La ville de Scutari et sa banlieue (Nahia i Scoders); le district d’Antivari (Nahia i Tivarit); celui de Dulcigno (Nahia Ulgïnit); celui d’Alessio (Nahia Lesies); le district de Podgoritza, comprenant Jablack et Spouz (Nahia Spuz e Pod gorizes); le district de Goussinie et Plava (Nahia i Guzijs); enfin celui de. Biélopoglie (Nahia i Bïelopoj).

Les nombreuses tribus des montagnes ne font pas partie de cette division, et, quoique dépendant de Scutari, elles forment des districts séparés, ayant leurs lois et leurs constitutions distinctes, et prennent les noms soit des montagnes qu’elles habitent, soit des chefs de la race dont elles descendent.

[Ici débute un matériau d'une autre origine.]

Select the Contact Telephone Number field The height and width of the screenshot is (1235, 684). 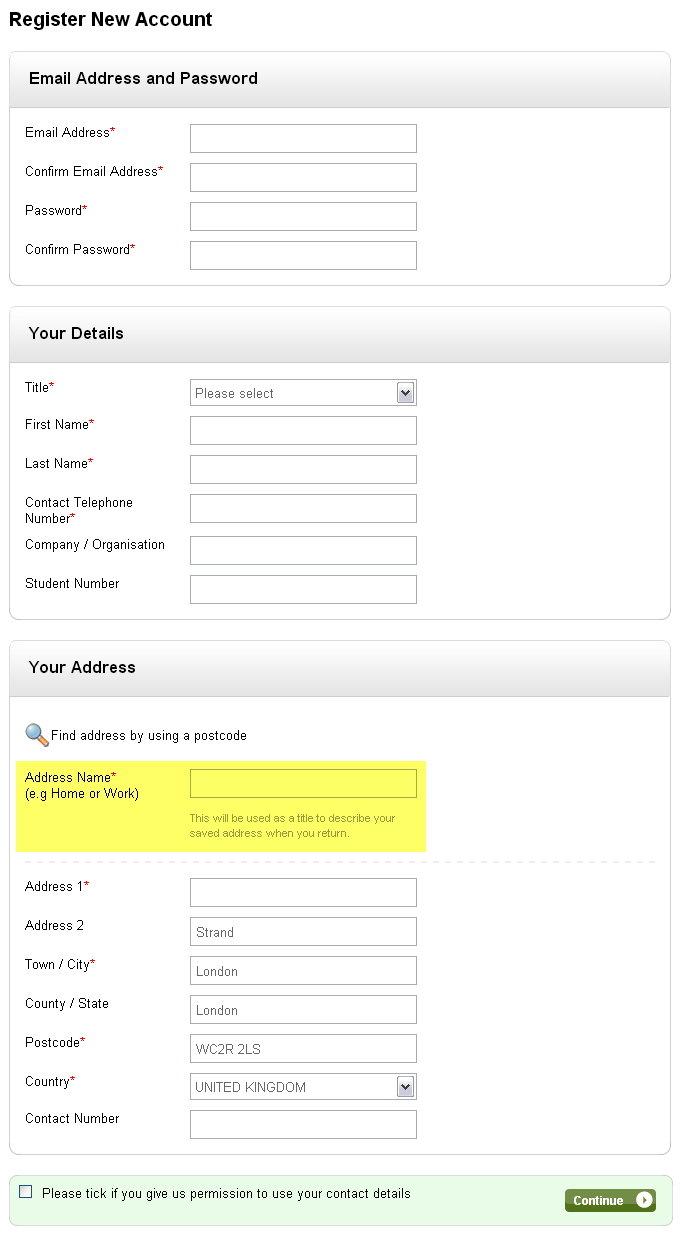303,508

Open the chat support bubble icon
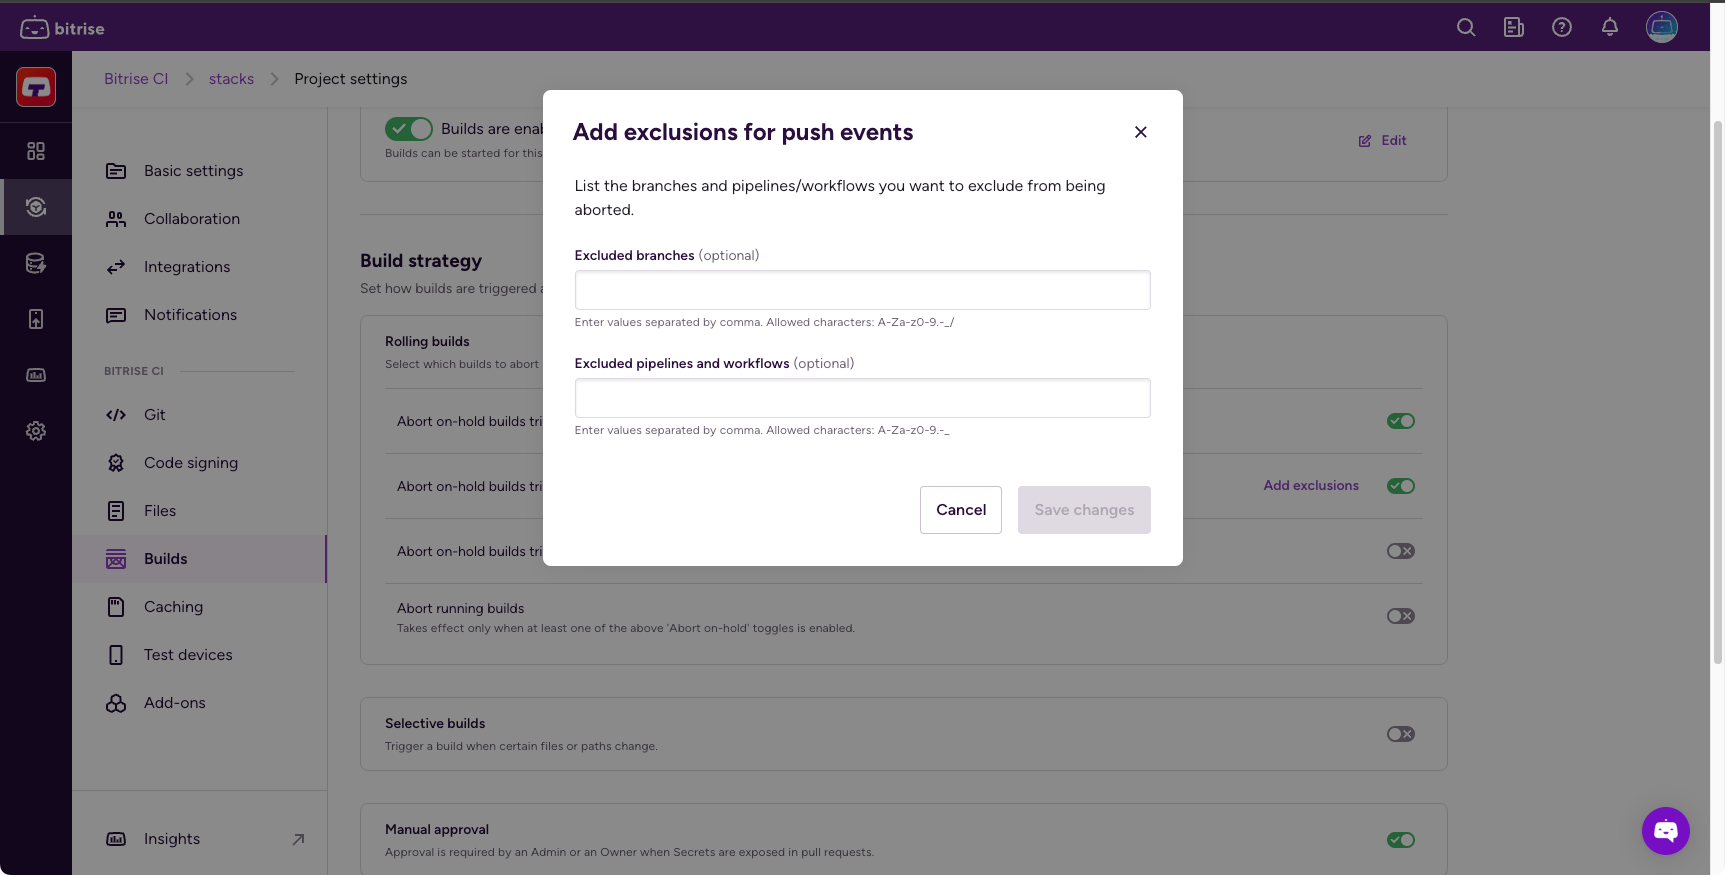point(1666,831)
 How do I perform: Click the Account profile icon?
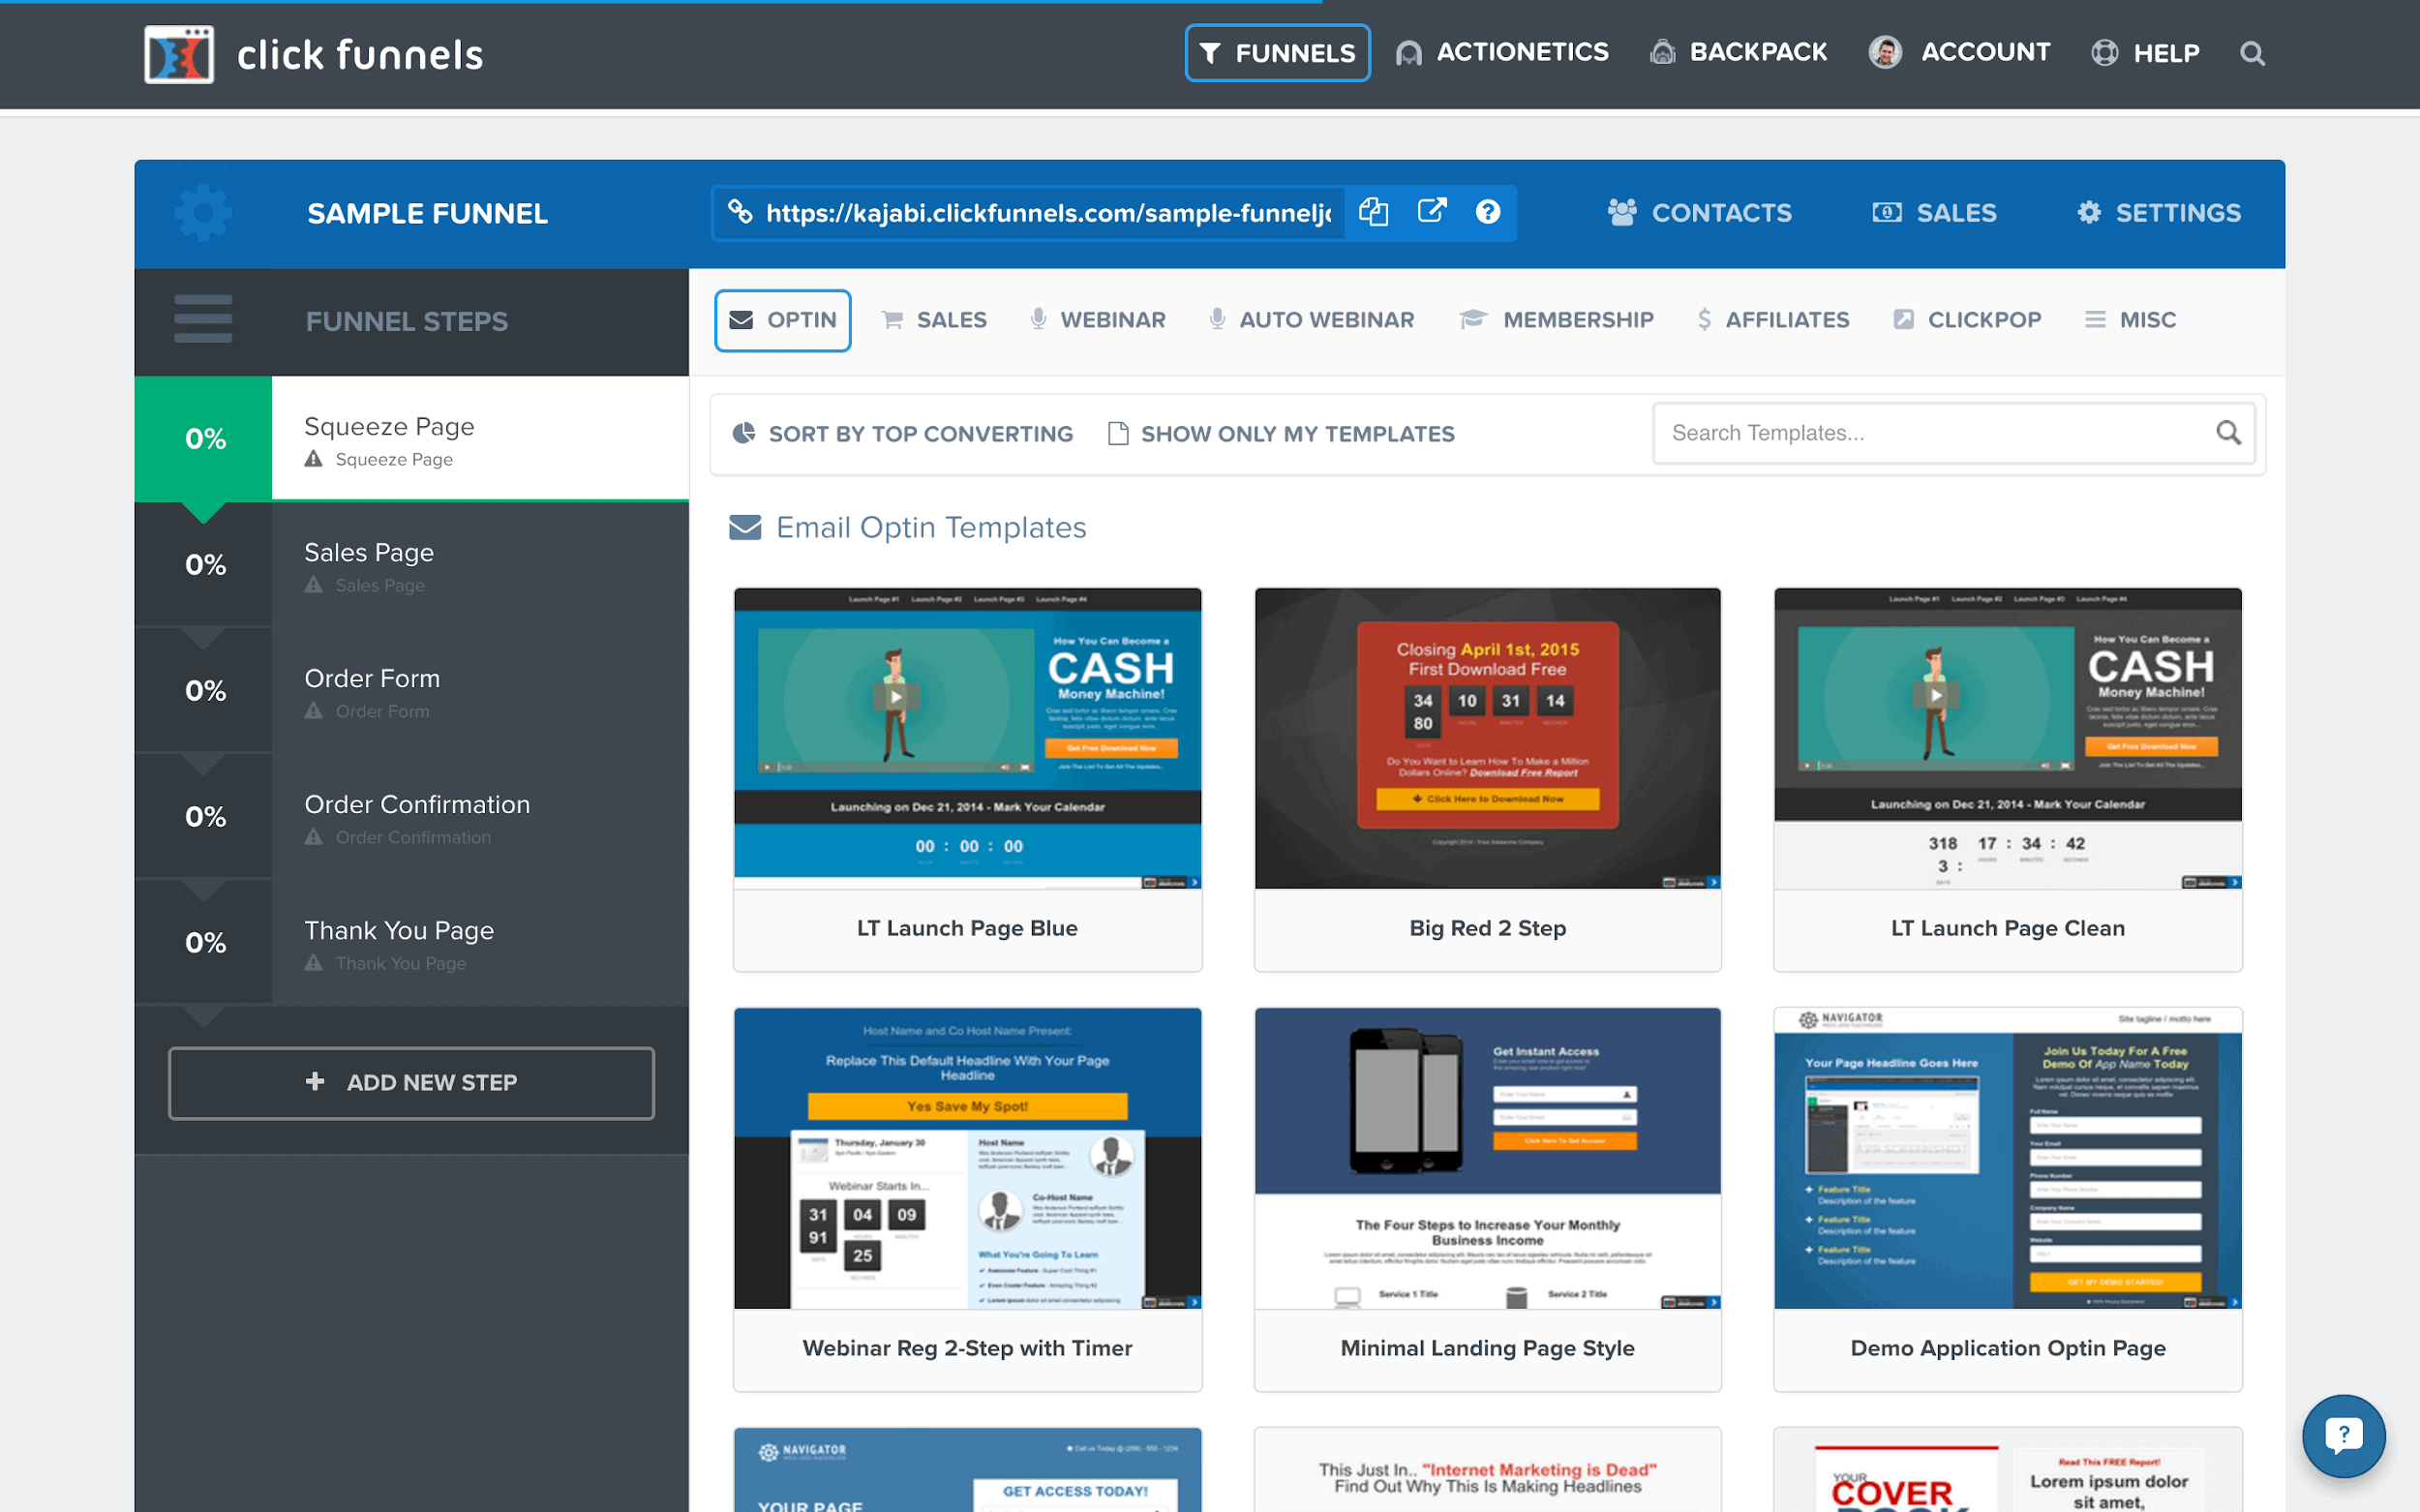pyautogui.click(x=1886, y=52)
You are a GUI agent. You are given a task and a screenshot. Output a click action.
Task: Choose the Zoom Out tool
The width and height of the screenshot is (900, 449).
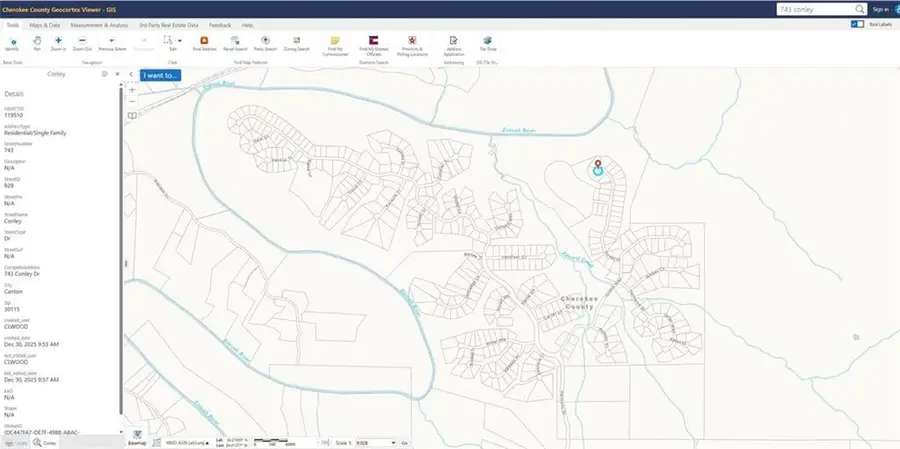click(x=82, y=44)
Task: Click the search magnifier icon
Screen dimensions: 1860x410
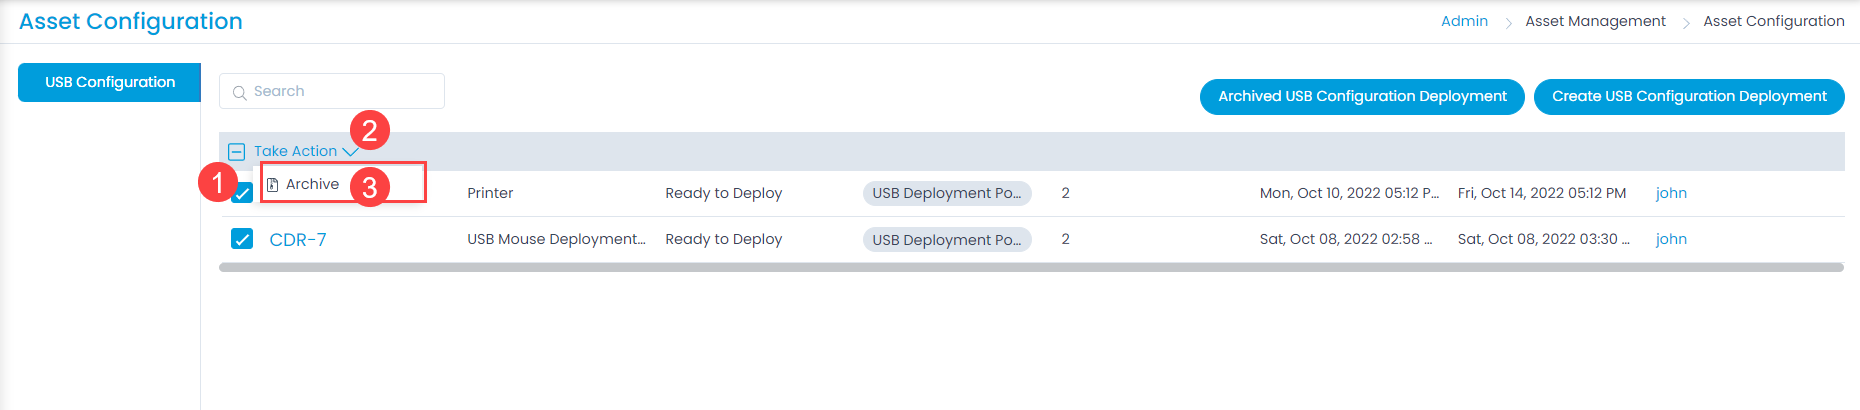Action: click(239, 92)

Parmi les montagnes, dites montagnes de Scutari, la tribu de Hotti est la première; après elle viennent celles de Clementi, de Gruda, de Castrati, de Skrieli, de Schiala et de Scossi. Les tribus de second ordre sont Slaca, Tévali, Riolla et Postrippa, dont le territoire comprend quelques villages de la plaine.

Vient ensuite la tribu des Dukadgini, placée sur la rive gauche du Drin et qui comprend les bayracks de Puka, Haleja et Malisii. Enfin les tribus des Wassœvitch, appartenant au district de Goussinie, et celles de Biélopoglie.

En dehors de ces tribus est la principauté des Mirdites, la plus remarquable de toutes, qui, affranchie de tout tribut, en vertu d’anciens privilèges, ne doit à la Porte que le secours de ses armes.

Après ce coup d’œil jeté sur l’ensemble du pachalik de Scutari, il faut, pour s’en former une idée exacte, le parcourir district par district; étudier les coutumes et les lois de ses tribus et de ses montagnes; rechercher leur origine, leur histoire et celle de l’Église de l’Albanie. C’est ce que je me propose de faire dans la suite de ce travail.